On sait que certains penseurs éprouvent le besoin de situer leur pensée. Elle ne leur paraît prendre de consistance et ramifier, en se diversifiant et en se compliquant, que si elle est mentalement placée dans tel endroit, dans tel éclairage, à la façon d’une statue ou d’une fontaine dans un jardin. Ces élections singulières sont très sensibles chez la plupart des poètes lyriques. Ils ne sont jamais plus pénétrants, ni plus enchanteurs, ils ne donnent jamais mieux l’illusion divine que lors de ces transes visuelles et auditives, qui transportent La Fontaine dans une cour de ferme en plein midi, ou à l’orée d’un bois, Hugo sur l’étendue marine, une plaine ou un coteau, au soir tombant, et Verlaine dans un jardin à la française, « où vont chantant masques et bergamasques. » Si l’on admet que le don lyrique est le renforcement continuel des images, directement perçues ou personnelles, par les images héréditaires, on voit les conséquences qui en résultent, quant à la genèse renforcée de ces sites de prédilection. C’est ainsi que, dans la Mireille de Mistral, où se mêlent si harmonieusement le lyrique et l’épique, comme le lierre serpente autour d’un torse de marbre, l’intensité des horizons et des aspects rustiques semble formée de plusieurs plans, dont chacun ressortirait d’une génération. Cette ferme, ce champ sont vus et décrits ainsi que par un fils qui utiliserait, outre ses sens, ceux de son père, de son grand-père, de son aïeul, ceux de la lignée maternelle, sur deux siècles d’impressionnabilité oculaire à travers une famille de paysans. Cela est inclus dans la fameuse dédicace à Lamartine, où il est dit, en parlant du poète sacré :

C’est un raisin de Crau qu’avec toute sa rame
Te tend un paysan…

Toute sa rame dans le temps, et non pas seulement dans l’espace.

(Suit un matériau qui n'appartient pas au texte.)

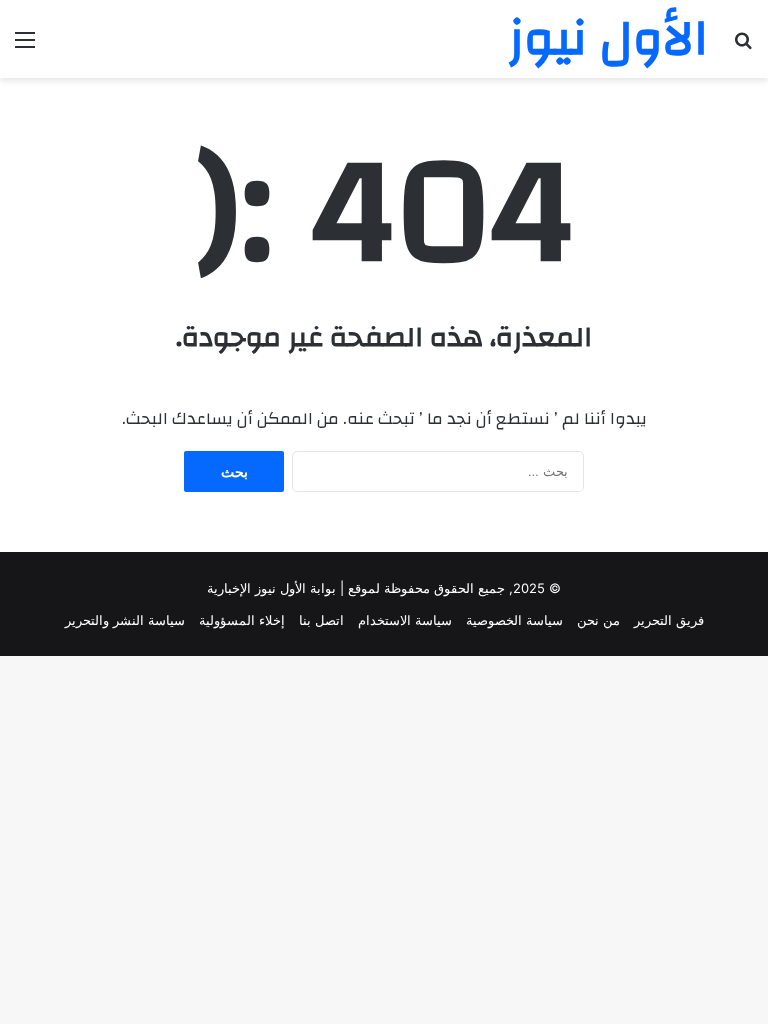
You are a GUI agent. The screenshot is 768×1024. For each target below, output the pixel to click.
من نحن (598, 620)
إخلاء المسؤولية (242, 620)
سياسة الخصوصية (514, 620)
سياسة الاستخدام (405, 620)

On a dit de l’Iliade d’Homère qu’elle était le produit de plusieurs poètes. Il se peut aussi qu’elle soit le produit d’un même poète, hanté par plusieurs générations d’images poétiques, l’œuvre en commun d’un pédigrée lyrico-épique. L’image en écho ascendant à travers la parenté, voilà une explication du sentiment de peuple en rumeur, qu’éveille en nous un vers de l’Iliade, de l’Enéide ou de la Divine Comédie. Tout de suite, et concurremment, la question se pose : le rythme poétique n’est-il pas le dépôt, chez le poète, que gouverne un soi puissant et harmonieux, de tous les rythmes respiratoires, cardiaques et sanguins de ses principales personimages, une cadence morale issue de nombreuses cadences organiques, transmises héréditairement ? Comme le coquillage concentre et garde le bruit de la mer, l’être humain concentre, accumule, puis élimine et dépense les cadences physiologiques de ses pères, leur donnant issue sur le plan amoureux, ou de la création poétique et musicale. Le lyrisme serait ainsi une somme d’images, transmises sur un rythme verbal, hérité lui-même des rythmes sanguins et nerveux. D’où la magie inhérente à la profonde poésie, qui s’en va, par le monde et les âges, réveiller des vivants à la ressemblance de ces morts dont elle est le legs.

Ce point de vue de la mémoire au delà de l’être, de la mémoire imaginative héréditaire, et de son dérèglement par la vie quotidienne, l’ambiance et le désir, me parait mériter une étude à part. Il en est peu d’aussi subtils, d’aussi mystérieux, d’aussi recouverts par le trantran moral et mental, d’aussi chargés en conséquences.